Check each line of the entries below for the word "text", and copy the lines that have it.

━━ TASK DATA ━━

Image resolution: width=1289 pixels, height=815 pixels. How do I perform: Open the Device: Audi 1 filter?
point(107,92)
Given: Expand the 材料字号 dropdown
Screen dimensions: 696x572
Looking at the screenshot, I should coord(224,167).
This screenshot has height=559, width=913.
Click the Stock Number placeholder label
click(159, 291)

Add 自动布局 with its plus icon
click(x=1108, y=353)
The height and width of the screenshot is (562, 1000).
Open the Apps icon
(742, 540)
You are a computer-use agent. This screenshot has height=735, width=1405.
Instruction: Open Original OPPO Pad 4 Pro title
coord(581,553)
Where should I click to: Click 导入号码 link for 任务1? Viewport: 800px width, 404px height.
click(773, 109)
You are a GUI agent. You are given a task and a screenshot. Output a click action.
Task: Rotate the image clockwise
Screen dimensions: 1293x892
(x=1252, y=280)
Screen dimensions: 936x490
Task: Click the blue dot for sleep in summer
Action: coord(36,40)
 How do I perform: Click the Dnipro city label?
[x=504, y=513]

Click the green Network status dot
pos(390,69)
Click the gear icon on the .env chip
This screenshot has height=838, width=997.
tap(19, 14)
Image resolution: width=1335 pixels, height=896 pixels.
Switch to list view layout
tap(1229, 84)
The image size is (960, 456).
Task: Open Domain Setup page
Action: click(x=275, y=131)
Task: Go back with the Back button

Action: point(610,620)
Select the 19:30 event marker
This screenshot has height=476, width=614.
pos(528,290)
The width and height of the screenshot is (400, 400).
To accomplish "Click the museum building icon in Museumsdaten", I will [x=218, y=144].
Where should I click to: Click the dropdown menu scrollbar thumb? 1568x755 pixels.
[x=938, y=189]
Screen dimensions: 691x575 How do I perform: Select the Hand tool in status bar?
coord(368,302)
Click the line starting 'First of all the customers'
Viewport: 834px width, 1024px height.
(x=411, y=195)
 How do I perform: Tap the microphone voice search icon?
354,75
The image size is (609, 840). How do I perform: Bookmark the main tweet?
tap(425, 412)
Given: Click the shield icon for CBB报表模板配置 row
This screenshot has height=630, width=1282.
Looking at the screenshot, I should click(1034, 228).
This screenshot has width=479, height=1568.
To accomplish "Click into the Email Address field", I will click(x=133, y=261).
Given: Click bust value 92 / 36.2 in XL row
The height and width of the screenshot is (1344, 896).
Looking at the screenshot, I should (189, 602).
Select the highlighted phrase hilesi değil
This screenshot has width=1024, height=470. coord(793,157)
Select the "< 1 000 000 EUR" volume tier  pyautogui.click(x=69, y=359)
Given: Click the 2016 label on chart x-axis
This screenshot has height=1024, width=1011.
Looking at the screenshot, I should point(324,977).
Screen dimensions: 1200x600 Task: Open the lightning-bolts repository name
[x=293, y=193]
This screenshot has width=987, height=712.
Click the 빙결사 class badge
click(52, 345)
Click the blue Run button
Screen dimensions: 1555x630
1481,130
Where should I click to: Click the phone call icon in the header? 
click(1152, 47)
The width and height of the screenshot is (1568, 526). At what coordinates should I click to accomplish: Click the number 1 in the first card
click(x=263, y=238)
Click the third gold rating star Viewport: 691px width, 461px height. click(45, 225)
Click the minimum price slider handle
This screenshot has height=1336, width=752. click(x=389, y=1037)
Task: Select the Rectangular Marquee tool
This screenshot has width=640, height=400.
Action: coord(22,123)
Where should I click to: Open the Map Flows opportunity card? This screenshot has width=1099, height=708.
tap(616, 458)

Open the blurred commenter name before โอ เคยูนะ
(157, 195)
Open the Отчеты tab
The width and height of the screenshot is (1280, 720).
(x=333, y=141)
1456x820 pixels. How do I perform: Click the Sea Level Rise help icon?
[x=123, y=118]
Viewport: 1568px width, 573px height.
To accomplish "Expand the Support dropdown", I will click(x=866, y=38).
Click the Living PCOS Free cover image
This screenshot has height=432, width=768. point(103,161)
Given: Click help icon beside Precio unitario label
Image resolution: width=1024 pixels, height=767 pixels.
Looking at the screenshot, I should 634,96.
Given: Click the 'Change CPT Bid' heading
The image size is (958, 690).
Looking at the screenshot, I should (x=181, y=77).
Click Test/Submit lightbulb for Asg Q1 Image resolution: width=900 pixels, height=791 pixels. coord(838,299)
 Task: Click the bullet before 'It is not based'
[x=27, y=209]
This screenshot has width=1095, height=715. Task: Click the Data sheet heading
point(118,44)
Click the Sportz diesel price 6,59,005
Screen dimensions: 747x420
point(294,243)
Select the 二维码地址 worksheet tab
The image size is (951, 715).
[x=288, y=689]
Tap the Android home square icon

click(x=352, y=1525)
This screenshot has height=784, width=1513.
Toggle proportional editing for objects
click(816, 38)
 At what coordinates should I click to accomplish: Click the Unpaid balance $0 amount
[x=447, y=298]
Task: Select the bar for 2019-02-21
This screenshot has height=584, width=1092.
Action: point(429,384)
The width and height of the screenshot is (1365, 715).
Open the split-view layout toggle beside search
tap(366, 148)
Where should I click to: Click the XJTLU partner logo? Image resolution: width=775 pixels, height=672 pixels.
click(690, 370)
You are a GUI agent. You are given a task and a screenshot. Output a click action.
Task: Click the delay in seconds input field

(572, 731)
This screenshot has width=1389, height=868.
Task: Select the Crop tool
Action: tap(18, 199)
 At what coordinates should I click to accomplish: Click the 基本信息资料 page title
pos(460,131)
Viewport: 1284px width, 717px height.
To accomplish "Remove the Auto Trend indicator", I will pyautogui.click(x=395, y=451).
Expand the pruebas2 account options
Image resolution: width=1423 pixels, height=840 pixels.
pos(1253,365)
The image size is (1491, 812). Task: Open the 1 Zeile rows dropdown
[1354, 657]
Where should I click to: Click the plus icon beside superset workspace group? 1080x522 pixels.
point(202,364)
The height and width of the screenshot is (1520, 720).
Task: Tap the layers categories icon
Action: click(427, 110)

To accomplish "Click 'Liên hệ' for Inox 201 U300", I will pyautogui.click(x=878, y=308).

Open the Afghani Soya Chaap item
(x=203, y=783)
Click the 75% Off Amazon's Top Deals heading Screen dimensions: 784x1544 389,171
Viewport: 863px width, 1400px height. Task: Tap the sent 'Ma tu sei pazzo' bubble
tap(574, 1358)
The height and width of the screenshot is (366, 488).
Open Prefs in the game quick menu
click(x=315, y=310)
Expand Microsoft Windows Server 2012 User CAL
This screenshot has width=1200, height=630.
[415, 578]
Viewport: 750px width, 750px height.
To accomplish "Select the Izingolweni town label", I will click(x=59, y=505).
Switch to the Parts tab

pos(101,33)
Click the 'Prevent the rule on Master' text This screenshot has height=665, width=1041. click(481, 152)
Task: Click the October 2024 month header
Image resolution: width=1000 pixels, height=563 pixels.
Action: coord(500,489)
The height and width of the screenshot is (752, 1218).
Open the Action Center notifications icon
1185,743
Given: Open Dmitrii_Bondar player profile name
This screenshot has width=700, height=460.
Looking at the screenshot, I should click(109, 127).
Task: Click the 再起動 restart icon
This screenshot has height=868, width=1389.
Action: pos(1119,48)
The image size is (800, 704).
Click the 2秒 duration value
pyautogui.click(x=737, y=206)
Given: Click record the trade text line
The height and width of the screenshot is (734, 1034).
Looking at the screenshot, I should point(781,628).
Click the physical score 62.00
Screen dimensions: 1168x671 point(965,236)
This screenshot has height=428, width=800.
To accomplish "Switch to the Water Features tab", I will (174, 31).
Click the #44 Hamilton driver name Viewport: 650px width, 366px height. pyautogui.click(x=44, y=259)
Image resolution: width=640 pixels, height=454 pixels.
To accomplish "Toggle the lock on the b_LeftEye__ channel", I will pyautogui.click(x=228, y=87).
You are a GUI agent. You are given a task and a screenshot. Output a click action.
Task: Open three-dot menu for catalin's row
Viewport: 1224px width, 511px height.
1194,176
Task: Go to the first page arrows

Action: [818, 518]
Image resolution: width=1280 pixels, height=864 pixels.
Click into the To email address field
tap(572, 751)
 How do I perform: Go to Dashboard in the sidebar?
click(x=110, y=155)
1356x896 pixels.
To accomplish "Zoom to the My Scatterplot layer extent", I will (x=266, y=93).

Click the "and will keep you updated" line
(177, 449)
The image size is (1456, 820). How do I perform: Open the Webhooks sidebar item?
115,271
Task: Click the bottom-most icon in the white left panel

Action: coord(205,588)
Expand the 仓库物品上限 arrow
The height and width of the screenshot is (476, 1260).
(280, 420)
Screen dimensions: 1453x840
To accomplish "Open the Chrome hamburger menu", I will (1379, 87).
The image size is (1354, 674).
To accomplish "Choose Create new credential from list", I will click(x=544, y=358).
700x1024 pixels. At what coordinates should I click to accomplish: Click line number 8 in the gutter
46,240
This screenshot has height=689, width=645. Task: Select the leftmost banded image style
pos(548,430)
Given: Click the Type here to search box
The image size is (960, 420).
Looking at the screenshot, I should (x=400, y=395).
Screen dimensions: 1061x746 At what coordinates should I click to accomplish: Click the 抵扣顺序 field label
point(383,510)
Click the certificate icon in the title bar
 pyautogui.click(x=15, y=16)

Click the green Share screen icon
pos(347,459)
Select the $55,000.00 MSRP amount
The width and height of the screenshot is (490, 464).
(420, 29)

━━━

**ANSWER TO THE EXERCISE:**
Click the 'Prevent the rule on Master' text This screenshot has height=665, width=1041. click(481, 152)
Given: Click record the trade text line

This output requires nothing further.